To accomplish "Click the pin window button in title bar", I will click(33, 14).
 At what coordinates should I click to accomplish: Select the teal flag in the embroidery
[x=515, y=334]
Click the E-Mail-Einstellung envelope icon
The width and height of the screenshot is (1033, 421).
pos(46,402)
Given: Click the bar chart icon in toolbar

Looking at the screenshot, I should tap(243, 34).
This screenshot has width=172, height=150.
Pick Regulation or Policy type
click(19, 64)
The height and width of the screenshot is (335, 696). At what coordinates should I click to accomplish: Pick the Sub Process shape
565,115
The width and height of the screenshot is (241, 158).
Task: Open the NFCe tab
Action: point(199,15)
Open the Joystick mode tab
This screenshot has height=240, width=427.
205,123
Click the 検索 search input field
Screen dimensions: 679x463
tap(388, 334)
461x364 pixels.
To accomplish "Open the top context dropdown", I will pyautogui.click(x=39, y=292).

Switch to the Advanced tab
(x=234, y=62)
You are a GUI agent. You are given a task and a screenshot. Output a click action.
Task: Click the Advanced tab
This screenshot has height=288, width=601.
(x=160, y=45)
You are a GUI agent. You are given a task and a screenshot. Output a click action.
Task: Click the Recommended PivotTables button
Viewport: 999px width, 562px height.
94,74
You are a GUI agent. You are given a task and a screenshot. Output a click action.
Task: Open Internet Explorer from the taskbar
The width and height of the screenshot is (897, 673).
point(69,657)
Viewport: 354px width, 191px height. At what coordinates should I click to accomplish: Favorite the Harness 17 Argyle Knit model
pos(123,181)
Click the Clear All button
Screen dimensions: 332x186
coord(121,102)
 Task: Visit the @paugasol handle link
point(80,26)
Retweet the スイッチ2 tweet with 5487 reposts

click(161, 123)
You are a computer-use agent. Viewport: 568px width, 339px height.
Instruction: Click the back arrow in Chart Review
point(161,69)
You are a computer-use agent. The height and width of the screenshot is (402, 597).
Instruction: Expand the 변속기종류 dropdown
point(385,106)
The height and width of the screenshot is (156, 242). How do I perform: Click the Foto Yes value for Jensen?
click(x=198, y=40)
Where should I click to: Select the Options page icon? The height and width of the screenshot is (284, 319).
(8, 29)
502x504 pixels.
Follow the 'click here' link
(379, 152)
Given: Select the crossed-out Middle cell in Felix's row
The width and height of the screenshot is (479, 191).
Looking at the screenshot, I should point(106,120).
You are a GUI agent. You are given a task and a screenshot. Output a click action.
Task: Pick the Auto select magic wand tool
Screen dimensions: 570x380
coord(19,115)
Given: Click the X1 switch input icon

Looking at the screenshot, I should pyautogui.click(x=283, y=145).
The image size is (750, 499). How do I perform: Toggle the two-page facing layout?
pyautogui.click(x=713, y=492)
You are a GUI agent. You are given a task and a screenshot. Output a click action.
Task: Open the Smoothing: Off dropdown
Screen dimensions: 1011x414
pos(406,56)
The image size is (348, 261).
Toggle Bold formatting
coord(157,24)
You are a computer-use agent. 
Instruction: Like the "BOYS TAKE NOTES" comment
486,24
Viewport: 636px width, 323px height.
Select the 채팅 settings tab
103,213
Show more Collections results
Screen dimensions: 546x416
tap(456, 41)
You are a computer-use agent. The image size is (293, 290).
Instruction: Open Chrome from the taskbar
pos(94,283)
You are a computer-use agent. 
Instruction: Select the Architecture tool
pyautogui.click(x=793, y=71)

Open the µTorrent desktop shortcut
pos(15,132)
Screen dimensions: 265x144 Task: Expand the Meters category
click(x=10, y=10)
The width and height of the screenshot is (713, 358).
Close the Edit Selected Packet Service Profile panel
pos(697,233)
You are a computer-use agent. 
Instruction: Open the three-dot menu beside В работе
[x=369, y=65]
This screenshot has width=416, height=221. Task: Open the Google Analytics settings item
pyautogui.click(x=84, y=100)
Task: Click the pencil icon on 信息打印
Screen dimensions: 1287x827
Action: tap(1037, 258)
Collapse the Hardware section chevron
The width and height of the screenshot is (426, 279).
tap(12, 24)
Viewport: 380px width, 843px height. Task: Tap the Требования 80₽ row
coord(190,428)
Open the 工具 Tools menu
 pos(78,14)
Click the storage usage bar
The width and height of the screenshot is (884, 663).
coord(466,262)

■ **Required action**
The records above should be printed in full, exactly as they appear.

■ **Finished exercise**
To accomplish "Click the pin window button in title bar", I will click(33, 14).
 At what coordinates should I click to accomplish: Select the teal flag in the embroidery
[x=515, y=334]
Click the E-Mail-Einstellung envelope icon
The width and height of the screenshot is (1033, 421).
pos(46,402)
Given: Click the bar chart icon in toolbar

Looking at the screenshot, I should tap(243, 34).
This screenshot has width=172, height=150.
Pick Regulation or Policy type
click(19, 64)
The height and width of the screenshot is (335, 696). At what coordinates should I click to accomplish: Pick the Sub Process shape
565,115
The width and height of the screenshot is (241, 158).
Task: Open the NFCe tab
Action: point(199,15)
Open the Joystick mode tab
This screenshot has height=240, width=427.
205,123
Click the 検索 search input field
Screen dimensions: 679x463
tap(388, 334)
461x364 pixels.
To accomplish "Open the top context dropdown", I will pyautogui.click(x=39, y=292).

Switch to the Advanced tab
(x=234, y=62)
You are a GUI agent. You are given a task and a screenshot. Output a click action.
Task: Click the Advanced tab
This screenshot has height=288, width=601.
(x=160, y=45)
You are a GUI agent. You are given a task and a screenshot. Output a click action.
Task: Click the Recommended PivotTables button
Viewport: 999px width, 562px height.
94,74
You are a GUI agent. You are given a task and a screenshot. Output a click action.
Task: Open Internet Explorer from the taskbar
The width and height of the screenshot is (897, 673).
point(69,657)
Viewport: 354px width, 191px height. At what coordinates should I click to accomplish: Favorite the Harness 17 Argyle Knit model
pos(123,181)
Click the Clear All button
Screen dimensions: 332x186
coord(121,102)
 Task: Visit the @paugasol handle link
point(80,26)
Retweet the スイッチ2 tweet with 5487 reposts

click(161, 123)
You are a computer-use agent. Viewport: 568px width, 339px height.
Instruction: Click the back arrow in Chart Review
point(161,69)
You are a computer-use agent. The height and width of the screenshot is (402, 597).
Instruction: Expand the 변속기종류 dropdown
point(385,106)
The height and width of the screenshot is (156, 242). How do I perform: Click the Foto Yes value for Jensen?
click(x=198, y=40)
Where should I click to: Select the Options page icon? The height and width of the screenshot is (284, 319).
(8, 29)
502x504 pixels.
Follow the 'click here' link
(379, 152)
Given: Select the crossed-out Middle cell in Felix's row
The width and height of the screenshot is (479, 191).
Looking at the screenshot, I should point(106,120).
You are a GUI agent. You are given a task and a screenshot. Output a click action.
Task: Pick the Auto select magic wand tool
Screen dimensions: 570x380
coord(19,115)
Given: Click the X1 switch input icon

Looking at the screenshot, I should pyautogui.click(x=283, y=145).
The image size is (750, 499). How do I perform: Toggle the two-page facing layout?
pyautogui.click(x=713, y=492)
You are a GUI agent. You are given a task and a screenshot. Output a click action.
Task: Open the Smoothing: Off dropdown
Screen dimensions: 1011x414
pos(406,56)
The image size is (348, 261).
Toggle Bold formatting
coord(157,24)
You are a computer-use agent. 
Instruction: Like the "BOYS TAKE NOTES" comment
486,24
Viewport: 636px width, 323px height.
Select the 채팅 settings tab
103,213
Show more Collections results
Screen dimensions: 546x416
tap(456, 41)
You are a computer-use agent. The image size is (293, 290).
Instruction: Open Chrome from the taskbar
pos(94,283)
You are a computer-use agent. 
Instruction: Select the Architecture tool
pyautogui.click(x=793, y=71)

Open the µTorrent desktop shortcut
pos(15,132)
Screen dimensions: 265x144 Task: Expand the Meters category
click(x=10, y=10)
The width and height of the screenshot is (713, 358).
Close the Edit Selected Packet Service Profile panel
pos(697,233)
You are a computer-use agent. 
Instruction: Open the three-dot menu beside В работе
[x=369, y=65]
This screenshot has width=416, height=221. Task: Open the Google Analytics settings item
pyautogui.click(x=84, y=100)
Task: Click the pencil icon on 信息打印
Screen dimensions: 1287x827
Action: tap(1037, 258)
Collapse the Hardware section chevron
The width and height of the screenshot is (426, 279).
tap(12, 24)
Viewport: 380px width, 843px height. Task: Tap the Требования 80₽ row
coord(190,428)
Open the 工具 Tools menu
 pos(78,14)
Click the storage usage bar
The width and height of the screenshot is (884, 663).
coord(466,262)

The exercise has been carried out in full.